BERLIN taz ■ Die Wahl der Worte ist nicht zimperlich. „Wer Terroristen freilassen will, gehört in die Gaskammer“, heißt es in einer Mail, die der frühere Bundesinnenminister Gerhart Baum (FDP) erhalten hat. Baum hatte sich jüngst für eine Begnadigung des einstigen RAF-Terroristen Christian Klar ausgesprochen. Wegen der Mail hat er nun bei der Staatsanwaltschaft Köln Strafanzeige erstattet. „Ich habe viele kritische Briefe bekommen“, sagte Baum gestern der taz. „Das muss man hinnehmen. Aber diese eine Zuschrift ging zu weit.“

Baum sagte, die kritischen Zuschriften der jüngsten Zeit hielten sich die Waage mit den ermutigenden. Allerdings bekomme er zunehmend Zuschriften von Rechtsextremen, die ihn als „Terroristenfreund“ beschimpften, so Baum. „Das sind die alten Schlachten, die da geschlagen werden“, sagte der 74-Jährige gestern. „Wer in den Siebzigerjahren über die Ursachen des Terrorismus reden wollte oder zur Besonnenheit mahnte, wurde sofort denunziert. Diese Verhaltensmuster sind heute wieder da.“ Baum war zur Zeit des „deutschen Herbstes“ Staatssekretär im Innenministerium, das er später selbst leitete.

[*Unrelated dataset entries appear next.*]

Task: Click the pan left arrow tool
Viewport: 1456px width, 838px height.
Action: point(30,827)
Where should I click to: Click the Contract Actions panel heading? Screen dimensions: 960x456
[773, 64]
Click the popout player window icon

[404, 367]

Besonders Boulevardmedien hatten zuletzt Stimmung gegen eine Freilassung der RAF-Leute Klar und Brigitte Mohnhaupt gemacht. „Die Bild-Zeitung sollte sich daran erinnern, dass sich Peter Boenisch später von seinen früheren Kommentaren distanziert hat“, sagte Baum. Es sei wohl so, dass man in Deutschland die Zeit der RAF noch nicht verarbeitet habe. „Es fehlt die historische Distanz.“ Trotz der harschen Zuschriften sieht Baum jedoch keine Notwendigkeit, einen Polizeischutz für seine Person zu beantragen. Er werde auch weiterhin seine Meinung sagen.

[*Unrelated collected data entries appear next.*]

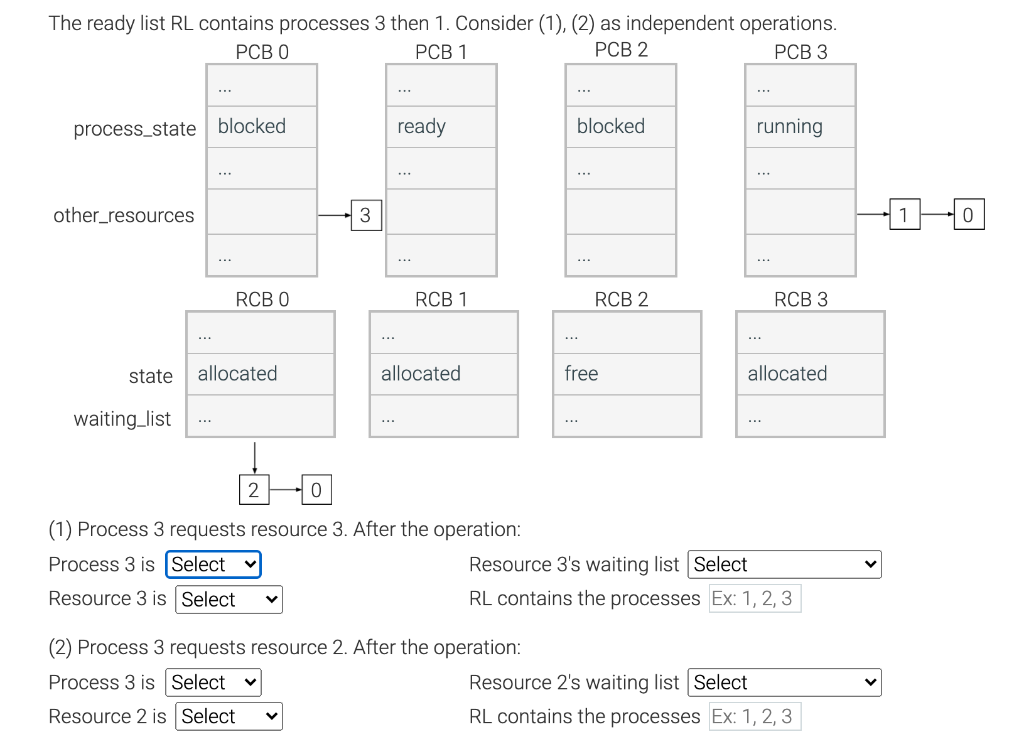The height and width of the screenshot is (749, 1024).
Task: Open the Process 3 state dropdown in operation 2
Action: click(213, 682)
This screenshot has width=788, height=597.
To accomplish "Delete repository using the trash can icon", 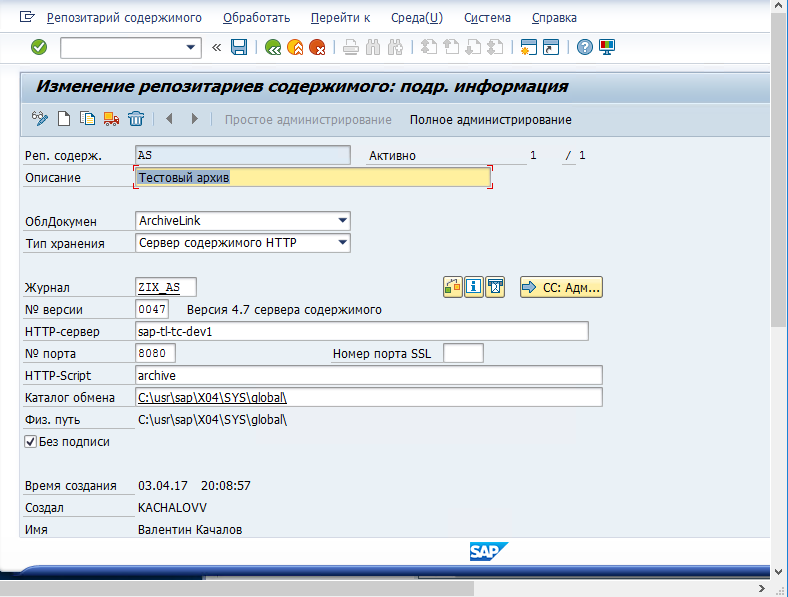I will [x=136, y=119].
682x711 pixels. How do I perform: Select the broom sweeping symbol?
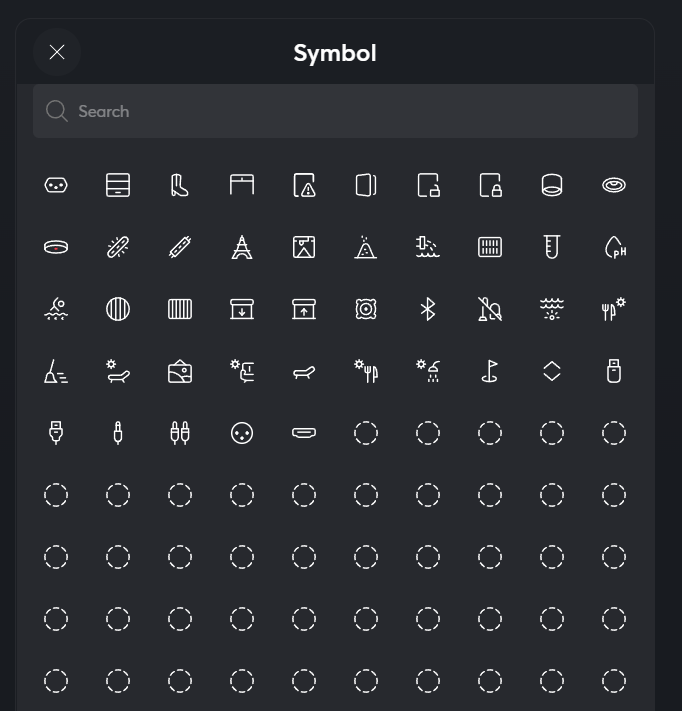(57, 371)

Wie das Wochenmagazin Spiegel heute berichtet, hat auch der Intendant des Berliner Ensembles (BE), Claus Peymann, schriftliche Drohungen erhalten. Weil eine der Zuschriften wegen seines „nationalsozialistischen Wortschatzes“ unangenehm aufgefallen war, erstattete Peymann ebenfalls Anzeige.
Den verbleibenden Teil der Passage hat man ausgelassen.